In this homework, we’ll work with categorical variables, build our first machine learning models (Decision Trees), and perform hyperparameter tuning.

💡 Your goal is to read through the provided code and make slight extensions. Specifically:

  • Add more columns to the dataframe.
  • Define new “handcrafted” rules to predict growth.
  • Analyze whether the ML model produces unique predictions (i.e., cases where only the ML model is correct compared to other “hand” rules).
  • Tune the Decision Tree by optimizing its complexity (i.e., the depth hyperparameter).
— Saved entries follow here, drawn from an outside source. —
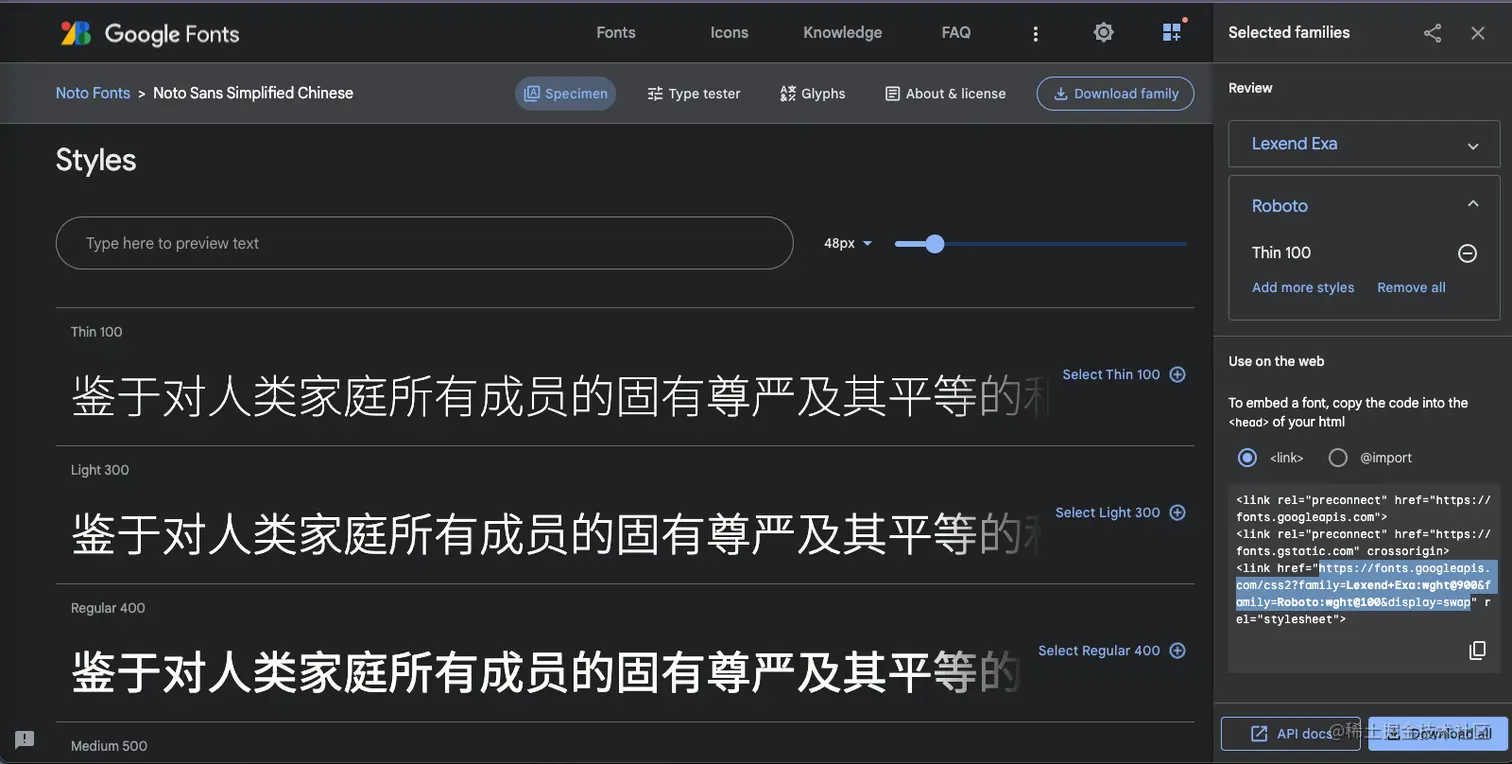
Task: Add Thin 100 style with plus icon
Action: (x=1177, y=374)
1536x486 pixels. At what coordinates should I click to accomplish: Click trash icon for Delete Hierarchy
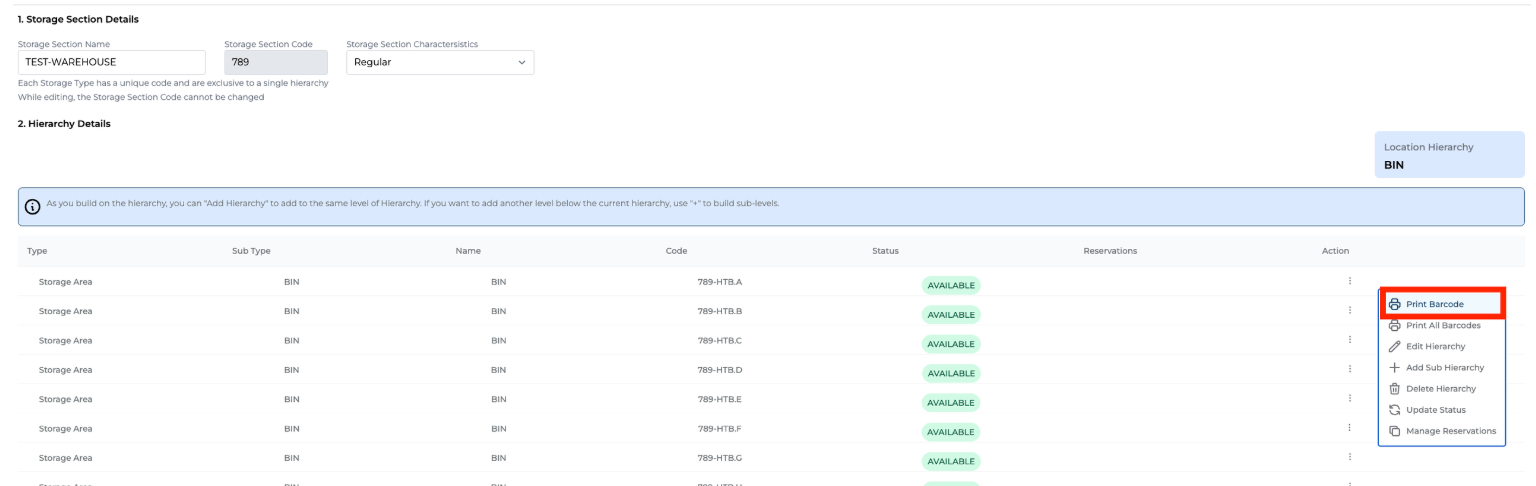(1394, 389)
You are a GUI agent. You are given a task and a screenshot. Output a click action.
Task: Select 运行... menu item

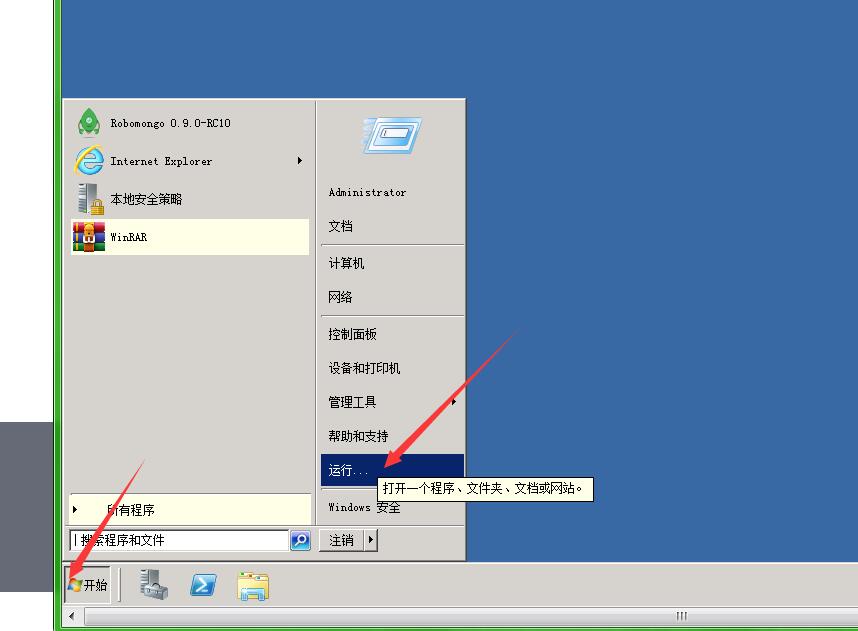(349, 470)
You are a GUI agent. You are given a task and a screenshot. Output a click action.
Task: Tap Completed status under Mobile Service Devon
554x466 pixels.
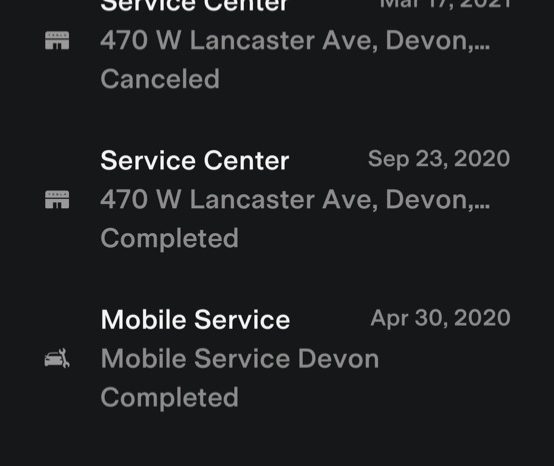(x=170, y=397)
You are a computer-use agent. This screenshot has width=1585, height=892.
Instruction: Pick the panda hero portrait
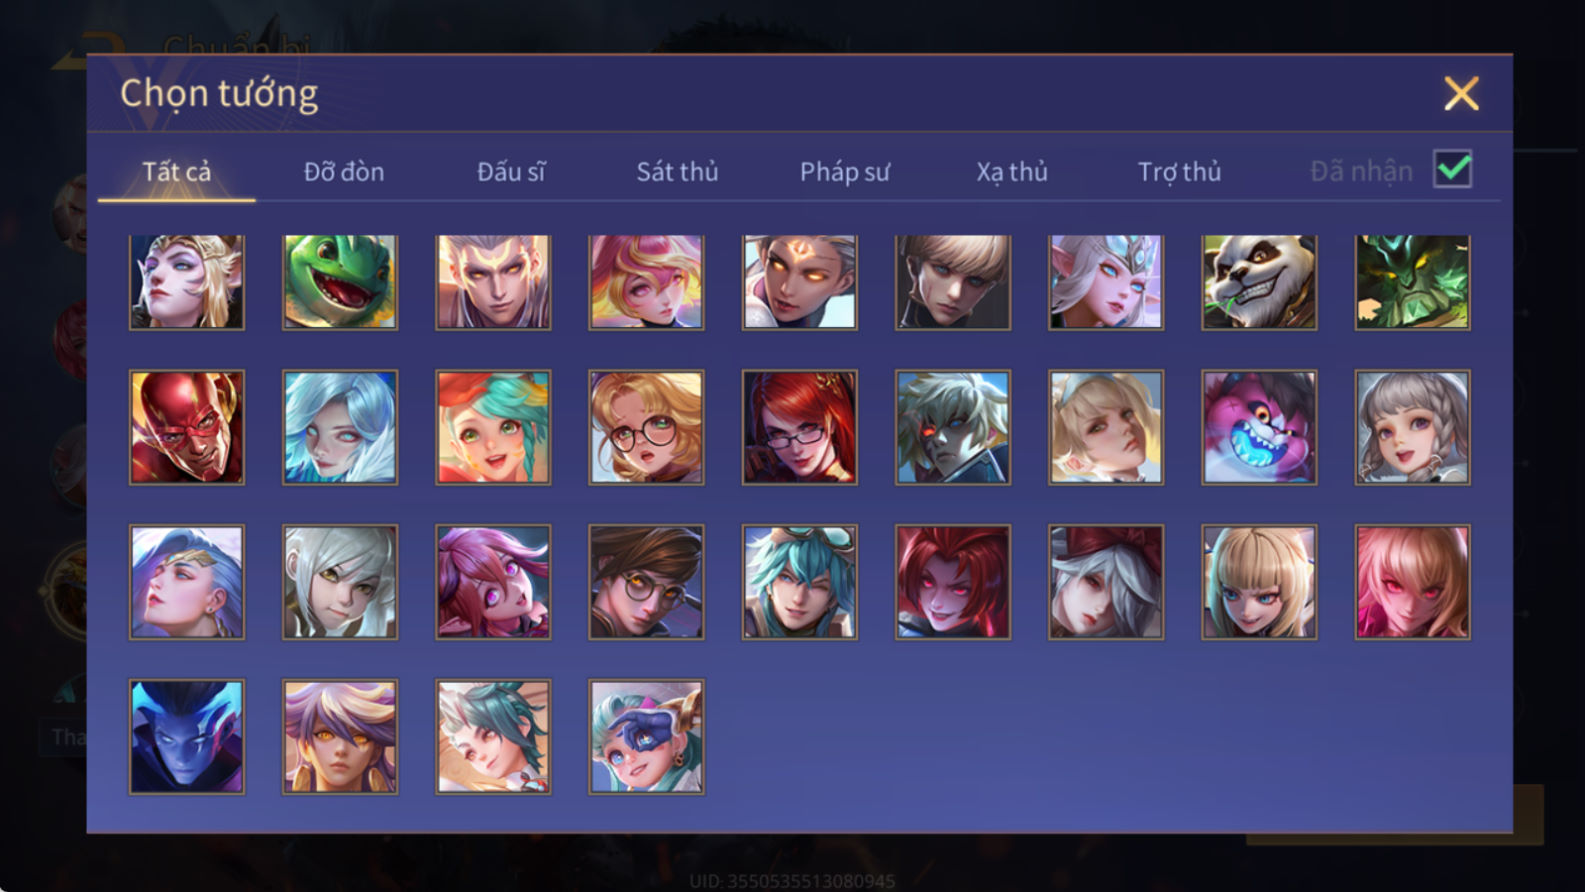click(1259, 282)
Please use the Colab Module 3 for all tasks to ensure you have the same dataframe used for the Modeling part, as covered during the lecture.

HINT: If you want to avoid data truncation in GitHub's UI, try either of the following options:

Question 1: Dummies for Month and Week-of-Month

What is the ABSOLUTE CORRELATION VALUE of the most correlated dummy variable _w<week_of_month> with the binary outcome is_positive_growth_30d_future?

From the correlation analysis and modeling, you may have observed that October and November are potentially important seasonal months. In this task, you'll go further by generating dummy variables for both the Month and Week-of-Month (starting from 1). For example, the first week of October should be coded as: 'October_w1'.

Once you've generated these new variables, identify the one with the highest absolute correlation with is_positive_growth_30d_future, and round the result to three decimal places.

Suggested Steps

  1. Use this StackOverflow reference to compute the week of the month using the following formula:
(d.day - 1) // 7 + 1

  1. Create a new string variable that combines the month name and week of the month. Example: 'October_w1', 'November_w2', etc.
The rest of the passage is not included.